The Bridges of Madison County is one of three musicals and two plays that make up the theater’s summer season.

“The socioeconomic impact of the performing arts in any community is palpable, so we’re really excited to see more restaurants to come back,” said Mow. “There’s a lot of lofts that are here already that people can walk to and from the theater. There’s a brand new restaurant like a high end restaurant that’s going in next month and so we hope that people want to do dinner and a show and walk back and forth and that this will be this, you know, just revitalize the arts district.”

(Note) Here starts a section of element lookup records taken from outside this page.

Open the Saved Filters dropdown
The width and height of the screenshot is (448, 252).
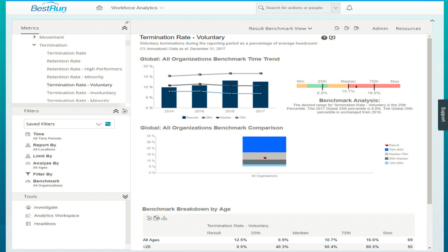tap(98, 124)
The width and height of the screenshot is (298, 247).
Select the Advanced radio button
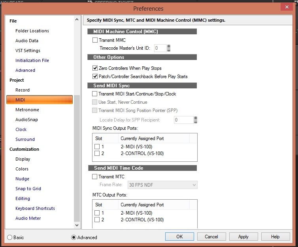click(x=74, y=238)
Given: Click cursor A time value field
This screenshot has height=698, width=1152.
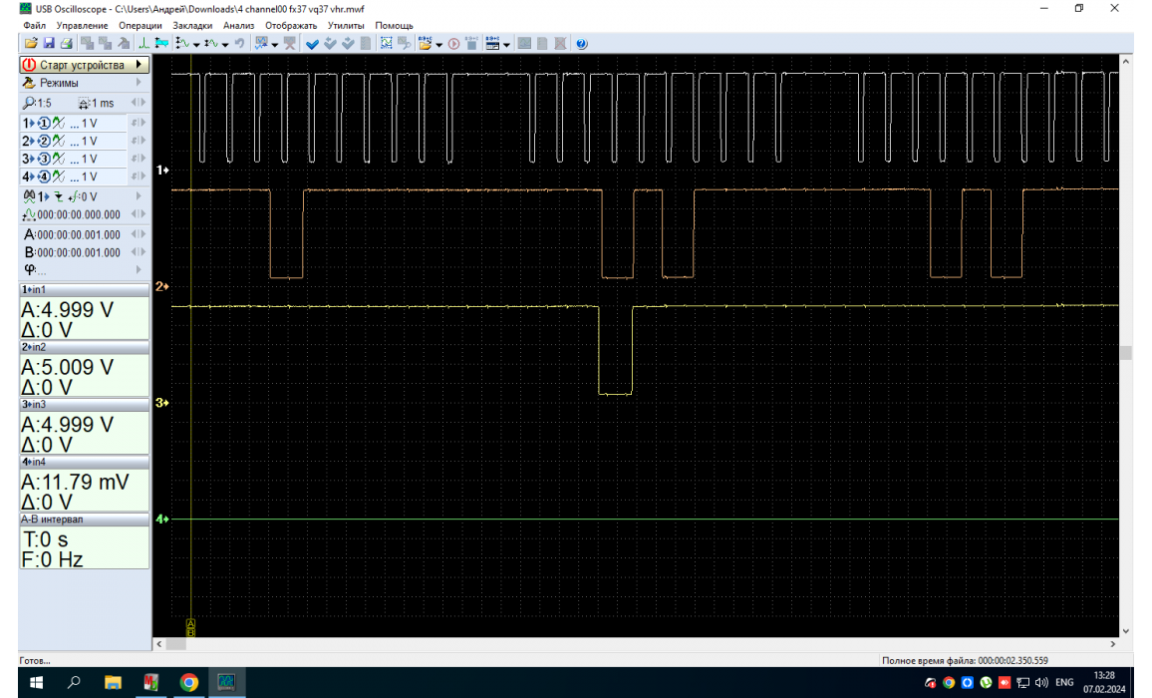Looking at the screenshot, I should click(78, 234).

Now hopes the black-box style theater illuminates the arts and culture in Benton Harbor.

“I want to leave our audience having conversation,” said Mow. “What is about the romance that’s compelling? What is it about existentialism? What is it about West Side Story and race relations in that or Clybourne Park and regentrification or this dystopian world? What are you left talking about, what are you left thinking about?”

Elizabeth Pacheco Rose and Branch Fields, the musical's lead performers, describe The Bridges of Madison County as a harlequin romance.

“I think this is about real life,” said Pacheco. “This is about stories that happen all the time but they’re unspoken.”

The musical is based on the best-selling novel. It’s about a forbidden love affair between Fields’ character, Robert, and Pacheco Rose’s character, Francesca. It takes place in rural Iowa in the 1960s.

Both performers think this story will take the audience on an emotional roller coaster but they hope attendees walk away understanding how theater can impact a community.

“There’s studies that say if you read books, see theater, you become more compassionate to your fellow man,” said Fields. “It just opens your eyes to other people’s situations, life situations that maybe you haven’t experienced or dealt with but you can certainly relate to and understand and have sympathy.”